Trecho do documento —
A peça A falecida, de Nelson Rodrigues, apresenta uma mulher, Zulmira, moradora da Zona Norte do Rio de Janeiro, fins da década de 40, cuja obsessão pela morte traduz-se no desejo de ter um enterro luxuoso, "bonito, lindo... de penacho...". Fica clara, na peça, a intenção de Zulmira de ser enterrada com tanta pompa de modo a dar uma lição em sua prima e vizinha Glorinha: "Quando eu morrer," diz ela ao marido Tuninho, "Glorinha há de estar, na janela, assistindo, de camarote, o meu enterro, gozando. Ela sabe que estamos na última lona e, portanto, que meu enterro deve ser de quinta classe. Olha! Eu quero sair daqui! Nada de capelinha! Se Glorinha soubesse! Se pudesse imaginar que eu, na surdina, estou tomando as minhas providências!".

 

Algum leitor há de se perguntar: "Enterro lindo? Como assim?!?". Na peça, a razão da obsessão de Zulmira revela-se no terceiro ato: Glorinha é testemunha de uma traição de Zulmira. Em geral, as poucas análises da peça (de que este escritor tem conhecimento) vêem nisso algo de psicanálise superficial, justificada pelas posições ideológicas do autor, notório conservador e "reacionário". Não raro lemos que, em A falecida, Nelson Rodrigues faz troça da vida suburbana carioca, chegando mesmo a ridicularizar a personagem Zulmira.

 

Já o filme A falecida, dirigido por Leon Hirszman e roteirizado por Eduardo Coutinho (Brasil, 1965), apresentaria a história de Zulmira (na bela interpretação de Fernanda Montenegro) sob outra perspectiva, a da degradação e da alienação sociais da classe média. Em vez de um olhar ridicularizante, o filme traria um olhar compassivo para com as personagens alienadas e empobrecidas do subúrbio carioca, vítimas de uma realidade social injusta.

Registros extraídos —

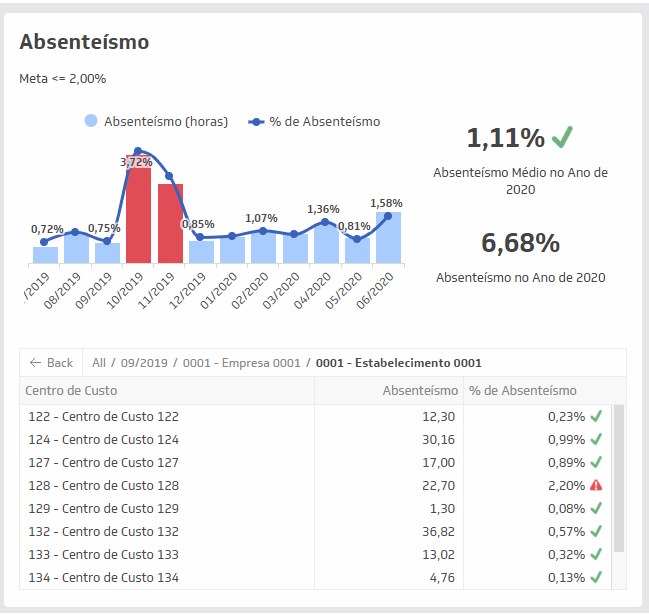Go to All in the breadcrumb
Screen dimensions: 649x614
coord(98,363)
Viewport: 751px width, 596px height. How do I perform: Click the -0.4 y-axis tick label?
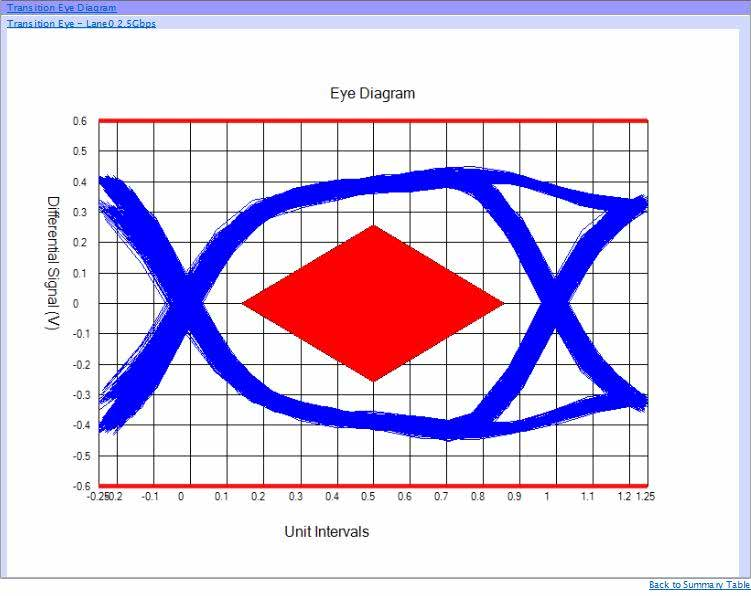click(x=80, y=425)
---
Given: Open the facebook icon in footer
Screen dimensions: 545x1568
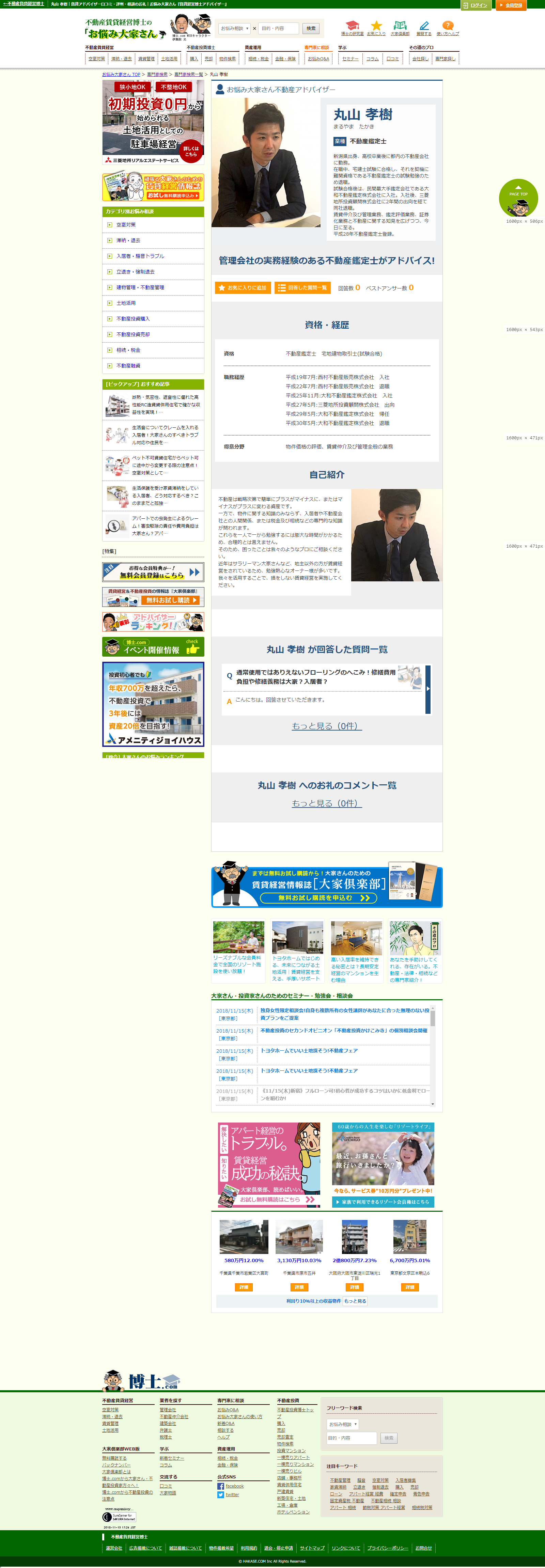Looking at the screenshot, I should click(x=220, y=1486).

Questões —
A – Transcreva do trecho sobre A falecida tudo o que vai desde "Algum leitor há" até "a personagem Zulmira.".
B – Segundo o trecho sobre A falecida, em qual ato da peça se revela a razão da obsessão de Zulmira?
C – Indique se cada afirmação concorda com o trecho sobre A falecida, respondendo sim ou não e citando as palavras decisivas: (i) Zulmira mora na Zona Sul do Rio de Janeiro; (ii) o roteiro do filme foi escrito por Eduardo Coutinho; (iii) Glorinha é prima e vizinha de Zulmira.

Respostas —
A –
Algum leitor há de se perguntar: "Enterro lindo? Como assim?!?". Na peça, a razão da obsessão de Zulmira revela-se no terceiro ato: Glorinha é testemunha de uma traição de Zulmira. Em geral, as poucas análises da peça (de que este escritor tem conhecimento) vêem nisso algo de psicanálise superficial, justificada pelas posições ideológicas do autor, notório conservador e "reacionário". Não raro lemos que, em A falecida, Nelson Rodrigues faz troça da vida suburbana carioca, chegando mesmo a ridicularizar a personagem Zulmira.

B – No terceiro ato.

C –
(i) Não: "moradora da Zona Norte do Rio de Janeiro".
(ii) Sim: "roteirizado por Eduardo Coutinho".
(iii) Sim: "sua prima e vizinha Glorinha".